From f4bdae7a1e07eced16cd7509403257a993d837d3 Mon Sep 17 00:00:00 2001
From: Christian Gick <service@agiliton.eu>
Date: Wed, 15 Apr 2026 18:48:48 +0300
Subject: [PATCH] =?UTF-8?q?perf(MAT):=20cut=20bot=20reply=20latency=20?=
 =?UTF-8?q?=E2=80=94=20stream,=20skip=20redundant=20rewrite,=20non-blockin?=
 =?UTF-8?q?g=20persist?=
MIME-Version: 1.0
Content-Type: text/plain; charset=UTF-8
Content-Transfer-Encoding: 8bit

Latency was dominated by the LLM call chain, not the 10-message context window.
Three fixes land together in the chat pipeline in bot.py:

1. Stream the main LLM call (new _stream_chat_completion helper) and
   progressively edit the Matrix message via m.replace. Suppress visible
   streaming during tool-calling iterations so the user never sees rolled-back
   text. Final send is an authoritative edit that guarantees the full reply.

2. Gate _rewrite_query behind a pronoun/deictic heuristic (EN/DE/FR). When a
   message has no references needing resolution we skip the extra Haiku
   round-trip entirely and feed the original message to RAG directly.

[Dataset records]
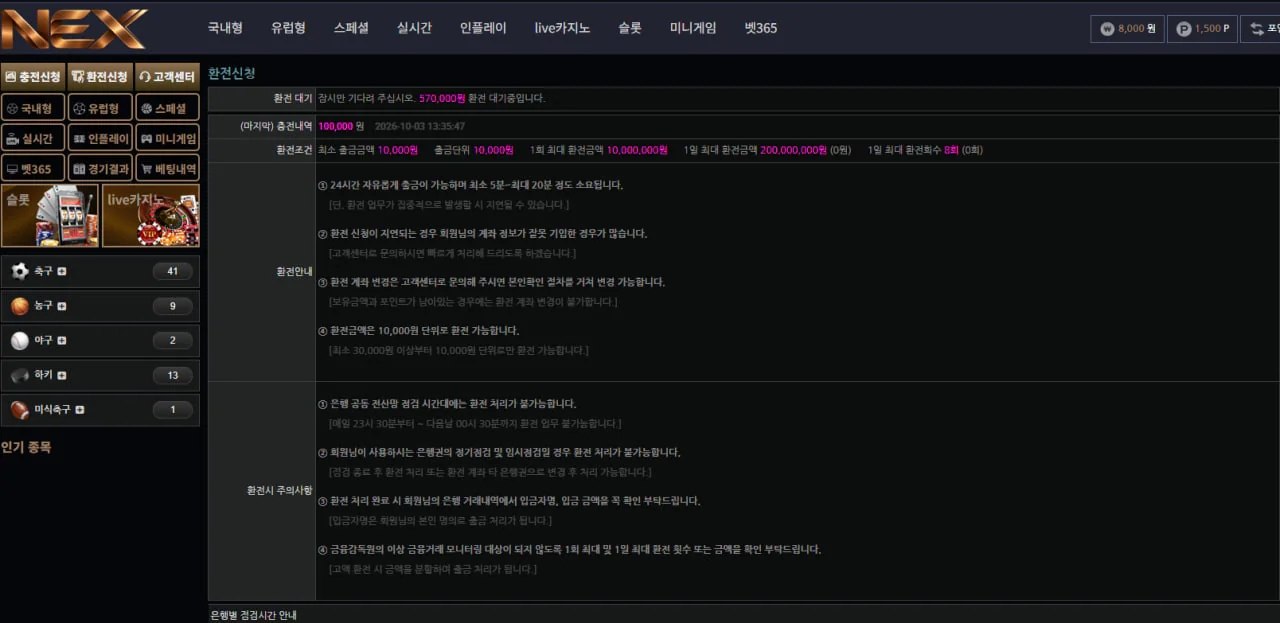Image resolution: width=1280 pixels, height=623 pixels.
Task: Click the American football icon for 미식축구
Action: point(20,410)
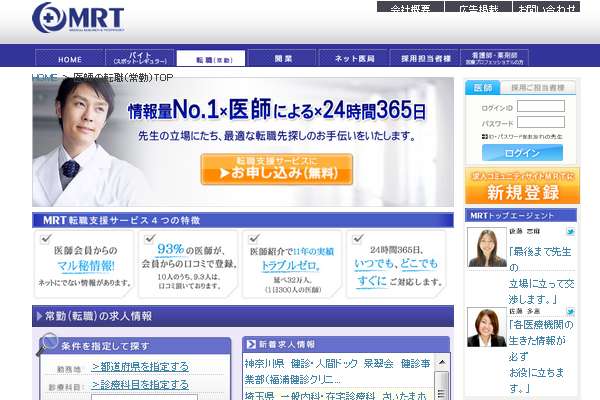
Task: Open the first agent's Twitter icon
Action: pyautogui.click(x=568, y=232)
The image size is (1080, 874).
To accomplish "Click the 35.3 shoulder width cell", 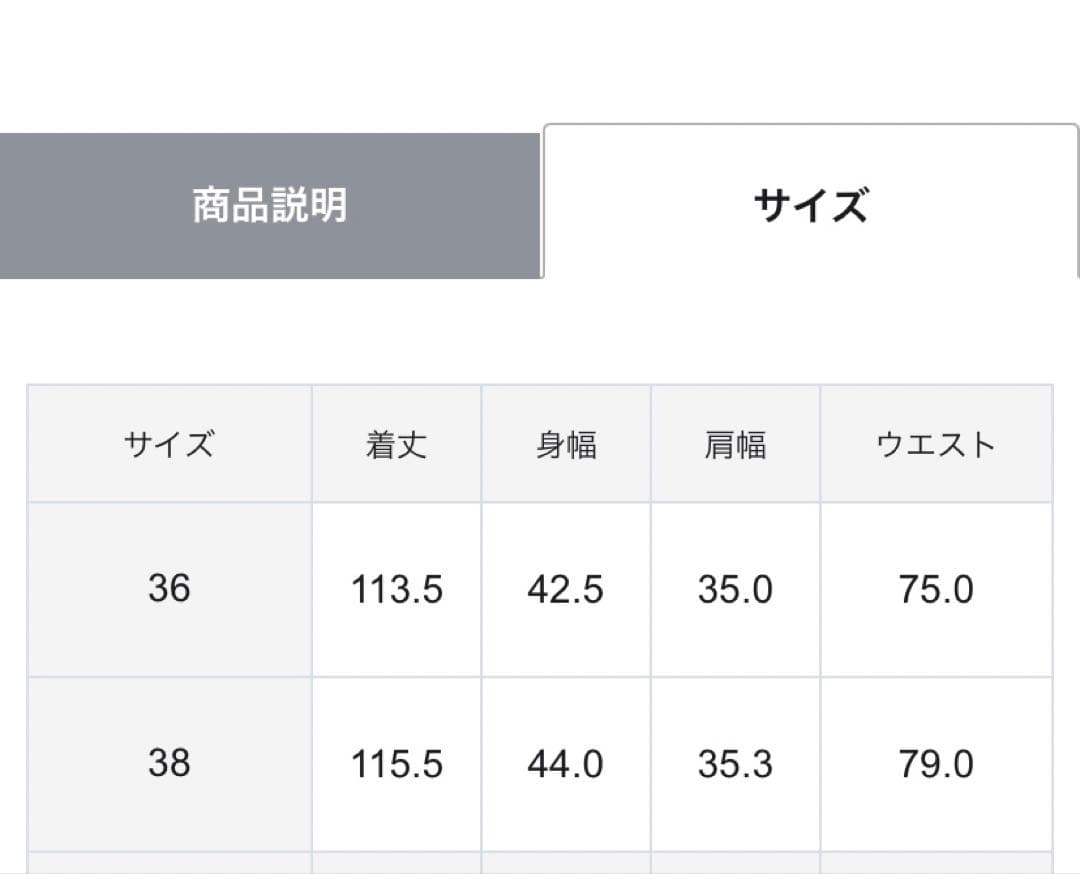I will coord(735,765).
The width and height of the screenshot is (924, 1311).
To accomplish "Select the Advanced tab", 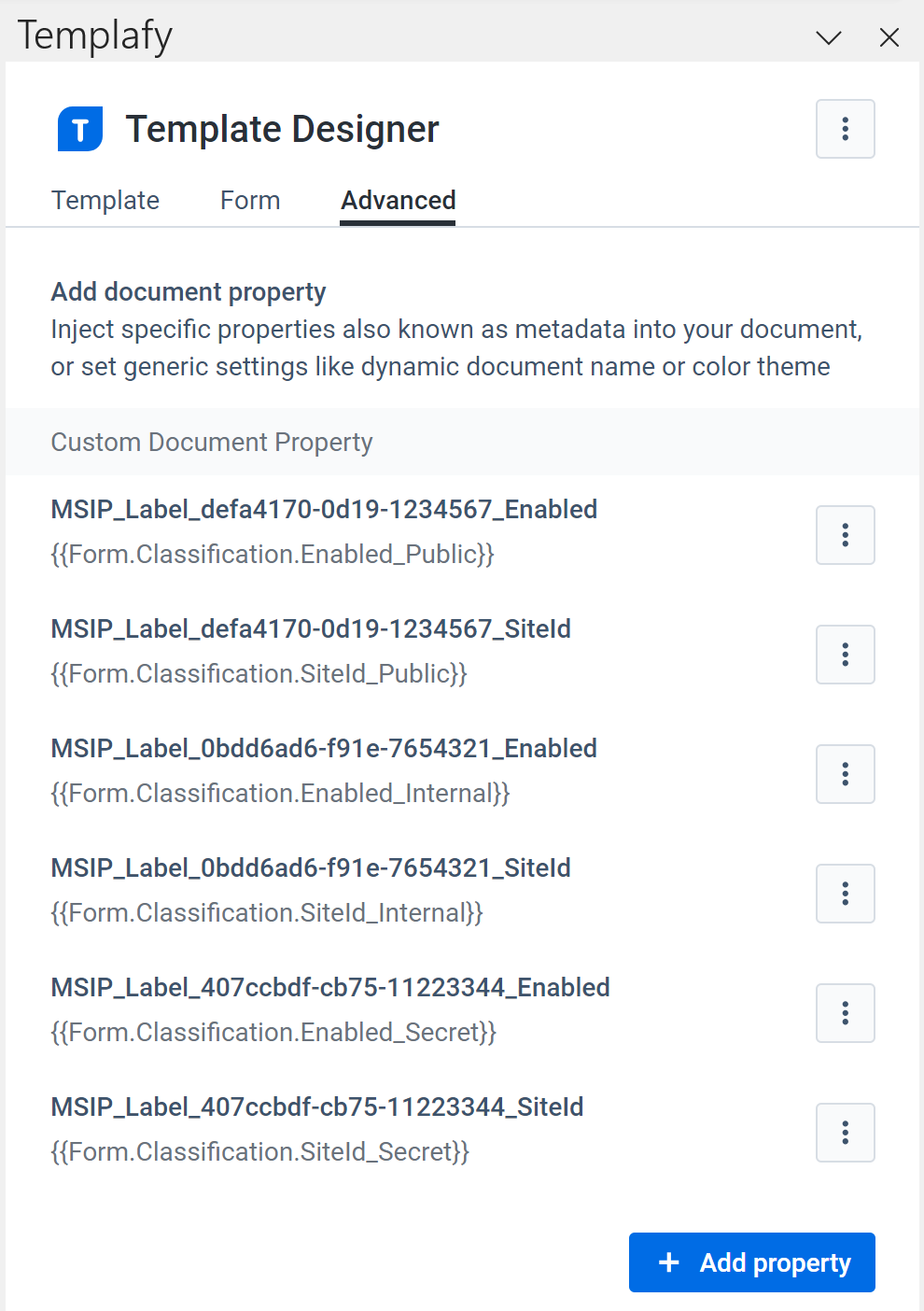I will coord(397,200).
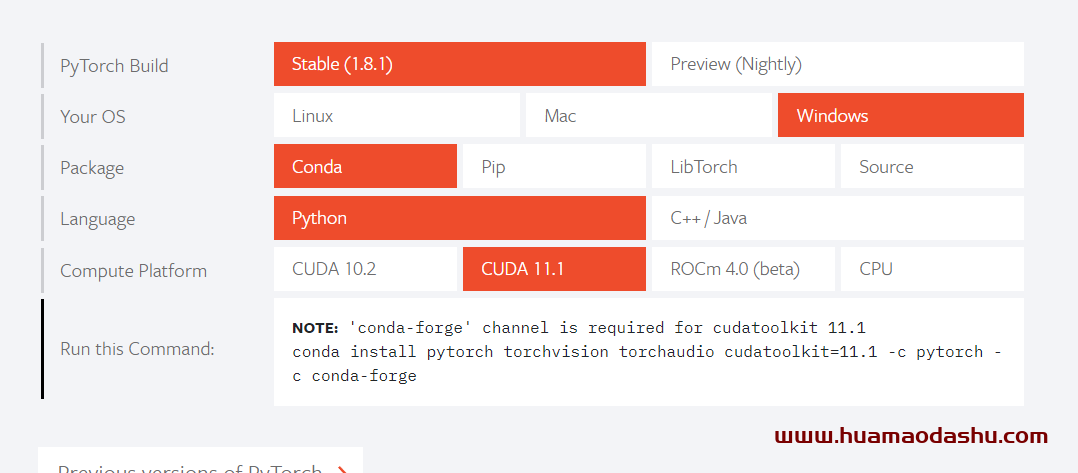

### Exercises
1. List the languages that the patch's pronoun/deictic heuristic covers.
2. Sum up the patch in two sentences.
3. According to the patch, what mainly drove the latency?

### Task-by-task results
1. EN, DE, FR

2. The patch says that bot reply latency came mainly from the LLM call chain rather than the 10-message context window, and it lands three fixes together in the chat pipeline in bot.py. It streams the main LLM call while progressively editing the Matrix message, and it skips the extra Haiku round-trip for query rewriting when a pronoun/deictic heuristic finds no references needing resolution.

3. The LLM call chain, not the 10-message context window.